> _QUOTED PASSAGE_
________________________

Researchers in England found patients are less satisfied with general practitioners (GPs) who prescribe fewer antibiotics. More than half of patients were incorrectly prescribed antibiotics to treat coughs, colds, flu and sore throat wherein the drugs are ineffective.
King’s College researchers analyzed over one million replies from the General Practice Patient Survey in 2012. They also procured data on 8,164 GP offices taken from the 2011 and 2012 Quality and Outcomes Framework. Lastly, they evaluated the National Health Service’s demographic characteristics and general practice data.
Out of 13 prescribing variables, high rates of antibiotic prescription (33.7 million recommendations for 53.8 million patients) proved the highest predictor of patient satisfaction. A GP office’s national satisfaction ranking drops by three to six-percentile point for each 25 percent decrease of antibiotic prescriptions. The research waspublished in the British Journal of General Practice on Dec. 7.

________________________

> _RAW DATA_
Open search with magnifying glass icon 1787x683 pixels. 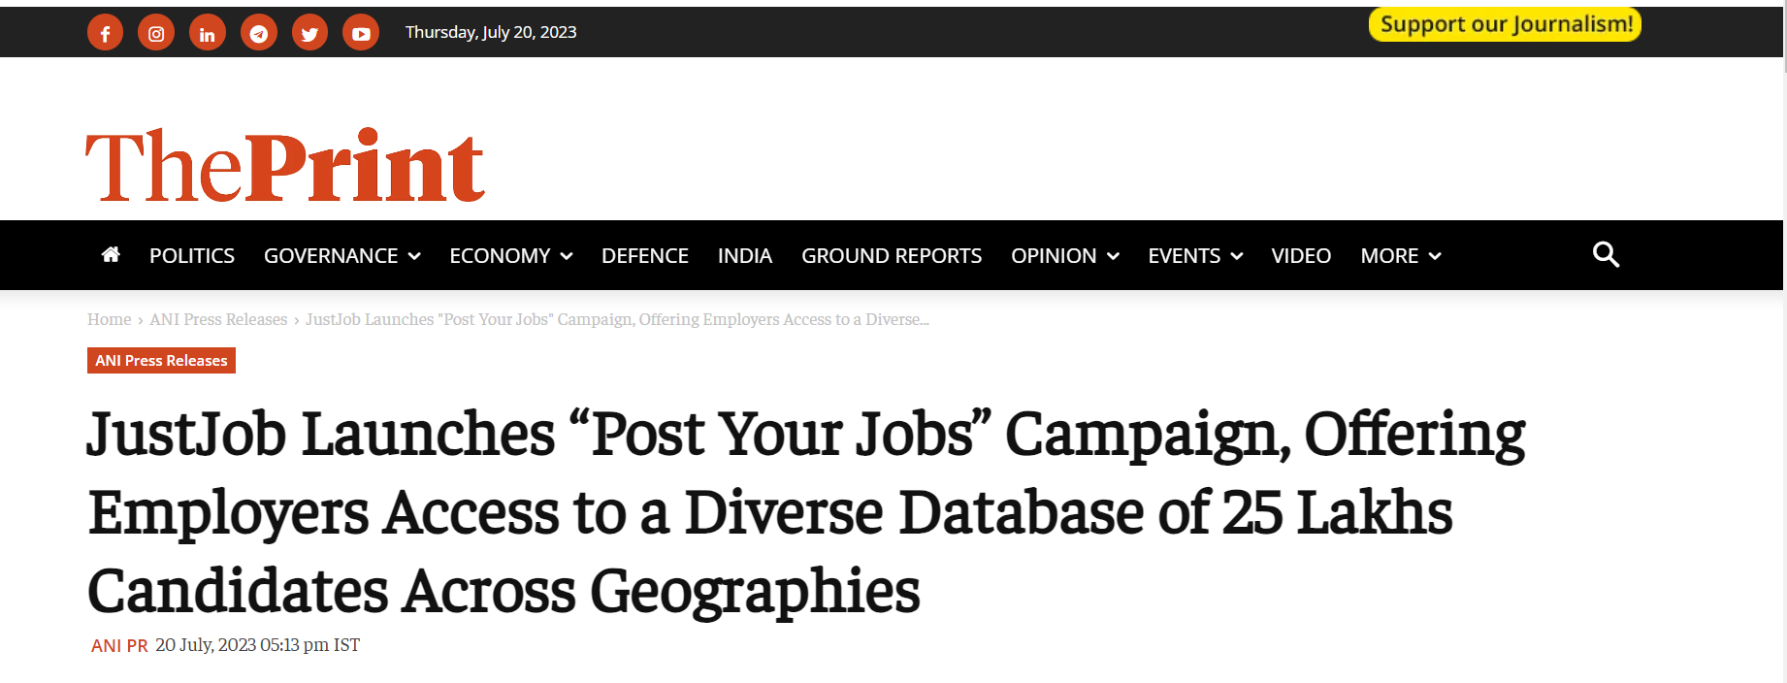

________________________

> _ASSIGNMENT 1_
Reproduce the part of the article on antibiotic prescribing that starts with "King’s College researchers" and goes on through "Practice on Dec. 7.".
> _ASSIGNMENT 2_
According to the article on antibiotic prescribing, on how many GP offices did the King's College researchers obtain data?
> _ASSIGNMENT 3_
Continue the article on antibiotic prescribing from its last sentence.

> _TASK OUTPUT 1_
King’s College researchers analyzed over one million replies from the General Practice Patient Survey in 2012. They also procured data on 8,164 GP offices taken from the 2011 and 2012 Quality and Outcomes Framework. Lastly, they evaluated the National Health Service’s demographic characteristics and general practice data.
Out of 13 prescribing variables, high rates of antibiotic prescription (33.7 million recommendations for 53.8 million patients) proved the highest predictor of patient satisfaction. A GP office’s national satisfaction ranking drops by three to six-percentile point for each 25 percent decrease of antibiotic prescriptions. The research waspublished in the British Journal of General Practice on Dec. 7.

> _TASK OUTPUT 2_
8,164 GP offices.

> _TASK OUTPUT 3_
“These findings suggest that practices that try to help prevent the spread of antibiotic-resistant bacteria by prescribing fewer antibiotics are likely to experience a reduction in their satisfaction ratings,”said researcher Dr. Mark Ashworth. Often, GPs find it hard to refuse a patient’s request for antibiotics. Ashworth added that GPs “feel pressured” to recommend antibiotics.
Small studies suggest dissatisfaction can be relieved when patients feel doctors have carefully examined their case. However, further studies are needed to confirm if this will help GPs in real world practices.
Royal College of General Practitioners vice chair Dr. Tim Ballard found the findings worrying. He expressed the need for a change in public perception. Patients must recognize that antibiotics will not work on antibiotic-resistant diseases, a scenario that leaves GPs with no other substitutes.